10 mistakes every patient makes: Trisha Torrey's new book

Most patients don't understand that their own healthcare is not a right, it's a responsibility.  --Trisha Torrey

Trisha Torrey, Every Patient's Advocate for About.com, frequent Health 2.0 contributor, and active Twitter colleague has just written and released You Bet Your Life: The 10 Mistakes Every Patient Makes.
 
Part consumer guide, part recipe book, part "doctor-patient dating" guide, this book is practical, forward, and detailed in its recommendations to patients like us. The most remarkable aspect of the book is that it takes dozens of complex situations such as patient privacy, patient safety, provider apologies, confirming a diagnosis, to name a few, and breaks them down into usable bites of kitchen table wisdom that can be ported, shared and easily applied. In fact, since reading the book, I have cited dozens of passages in response to questions from friends and family. 

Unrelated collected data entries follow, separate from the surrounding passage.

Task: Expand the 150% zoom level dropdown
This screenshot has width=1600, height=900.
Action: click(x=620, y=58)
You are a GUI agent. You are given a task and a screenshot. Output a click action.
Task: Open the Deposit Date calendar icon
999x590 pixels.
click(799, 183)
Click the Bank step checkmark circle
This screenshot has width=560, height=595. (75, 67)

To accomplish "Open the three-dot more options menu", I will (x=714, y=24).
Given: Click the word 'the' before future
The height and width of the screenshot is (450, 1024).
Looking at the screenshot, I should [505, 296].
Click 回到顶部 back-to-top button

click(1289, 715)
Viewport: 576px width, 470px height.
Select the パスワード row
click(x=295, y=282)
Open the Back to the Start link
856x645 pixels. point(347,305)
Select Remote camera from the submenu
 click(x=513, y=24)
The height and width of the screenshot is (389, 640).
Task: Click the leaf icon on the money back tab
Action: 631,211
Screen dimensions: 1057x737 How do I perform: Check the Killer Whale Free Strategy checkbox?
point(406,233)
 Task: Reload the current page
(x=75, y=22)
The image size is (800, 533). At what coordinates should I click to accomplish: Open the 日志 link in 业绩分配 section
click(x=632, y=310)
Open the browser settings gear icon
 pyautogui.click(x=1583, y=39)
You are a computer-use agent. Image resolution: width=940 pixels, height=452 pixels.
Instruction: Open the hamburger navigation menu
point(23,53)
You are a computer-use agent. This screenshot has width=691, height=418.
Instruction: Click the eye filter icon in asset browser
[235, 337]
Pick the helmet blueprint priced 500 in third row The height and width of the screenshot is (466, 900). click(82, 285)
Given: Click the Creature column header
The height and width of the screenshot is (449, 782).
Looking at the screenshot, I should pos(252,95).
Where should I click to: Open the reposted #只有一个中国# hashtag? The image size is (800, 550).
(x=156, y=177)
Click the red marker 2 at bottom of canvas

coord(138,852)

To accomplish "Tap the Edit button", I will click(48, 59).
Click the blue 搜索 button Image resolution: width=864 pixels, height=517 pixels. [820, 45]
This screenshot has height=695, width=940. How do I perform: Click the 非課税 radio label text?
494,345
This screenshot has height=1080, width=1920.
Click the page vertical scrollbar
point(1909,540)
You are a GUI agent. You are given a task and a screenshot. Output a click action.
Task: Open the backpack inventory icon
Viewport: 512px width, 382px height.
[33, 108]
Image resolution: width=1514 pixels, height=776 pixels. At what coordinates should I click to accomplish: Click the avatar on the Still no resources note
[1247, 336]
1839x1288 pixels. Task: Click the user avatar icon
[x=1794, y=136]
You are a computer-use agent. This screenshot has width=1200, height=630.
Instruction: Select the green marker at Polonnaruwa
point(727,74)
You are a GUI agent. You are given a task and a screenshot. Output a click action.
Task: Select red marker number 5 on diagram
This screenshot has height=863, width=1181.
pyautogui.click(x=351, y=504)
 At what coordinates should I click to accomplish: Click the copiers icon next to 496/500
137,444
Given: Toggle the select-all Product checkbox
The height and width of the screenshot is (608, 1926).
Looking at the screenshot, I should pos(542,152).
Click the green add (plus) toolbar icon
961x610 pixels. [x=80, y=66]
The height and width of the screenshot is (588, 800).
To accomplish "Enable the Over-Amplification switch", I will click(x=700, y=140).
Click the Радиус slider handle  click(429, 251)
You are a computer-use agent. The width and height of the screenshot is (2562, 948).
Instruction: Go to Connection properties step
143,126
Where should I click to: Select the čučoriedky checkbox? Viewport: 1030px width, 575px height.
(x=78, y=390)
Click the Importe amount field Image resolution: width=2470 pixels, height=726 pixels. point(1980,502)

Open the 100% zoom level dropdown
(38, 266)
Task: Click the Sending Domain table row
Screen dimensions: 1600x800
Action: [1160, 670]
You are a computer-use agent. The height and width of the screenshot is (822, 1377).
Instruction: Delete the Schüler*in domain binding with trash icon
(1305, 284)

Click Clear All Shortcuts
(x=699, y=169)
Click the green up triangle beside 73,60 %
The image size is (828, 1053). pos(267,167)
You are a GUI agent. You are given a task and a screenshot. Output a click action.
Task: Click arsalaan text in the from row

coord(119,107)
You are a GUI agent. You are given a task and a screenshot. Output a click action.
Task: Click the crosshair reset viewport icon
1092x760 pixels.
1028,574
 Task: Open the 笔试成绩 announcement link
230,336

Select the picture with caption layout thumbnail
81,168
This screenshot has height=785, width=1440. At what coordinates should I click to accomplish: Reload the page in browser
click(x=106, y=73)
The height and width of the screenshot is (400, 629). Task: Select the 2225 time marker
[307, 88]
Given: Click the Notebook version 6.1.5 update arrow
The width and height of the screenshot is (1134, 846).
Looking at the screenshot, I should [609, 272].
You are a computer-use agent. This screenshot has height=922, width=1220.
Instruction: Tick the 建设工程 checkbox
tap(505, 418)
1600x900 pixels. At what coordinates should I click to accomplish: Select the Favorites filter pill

While clever and witty and humorous at times, this is probably not a book that you would hand to a person in crisis who may already be feeling overwhelmed by a complicated situation. No. It is not a book of comfort, per se. But it is an essential book that trains us to make better choices, so it would make an excellent addition to most home libraries. If you have a friend in crisis, why not buy the book for yourself and help your friend navigate the situation with Trisha's insight? There will be plenty to share and your friend may be sparked by some of the advice. 

To showcase just a bit of Trisha's style and convince you to check out the book, below is a paraphrasing of information included in Chapter 6, "An EmPatient's Strategy for Choosing Dr. Right."

Q - How should I establish a doctor's credentials?
Start by looking the doctor up on the state licensing boards. Take a look at the credentials, and make sure that the license is up to date. (One "dirty little secret" of state licensing information is that some states require the practitioner to keep their license up to date themselves, p.70)

If you have a complicated care issue, then check for problems, errors or malpractice by Googling "Dr. Firstname Lastname" plus the word "error" or "complaint" or "malpractice." See what you find.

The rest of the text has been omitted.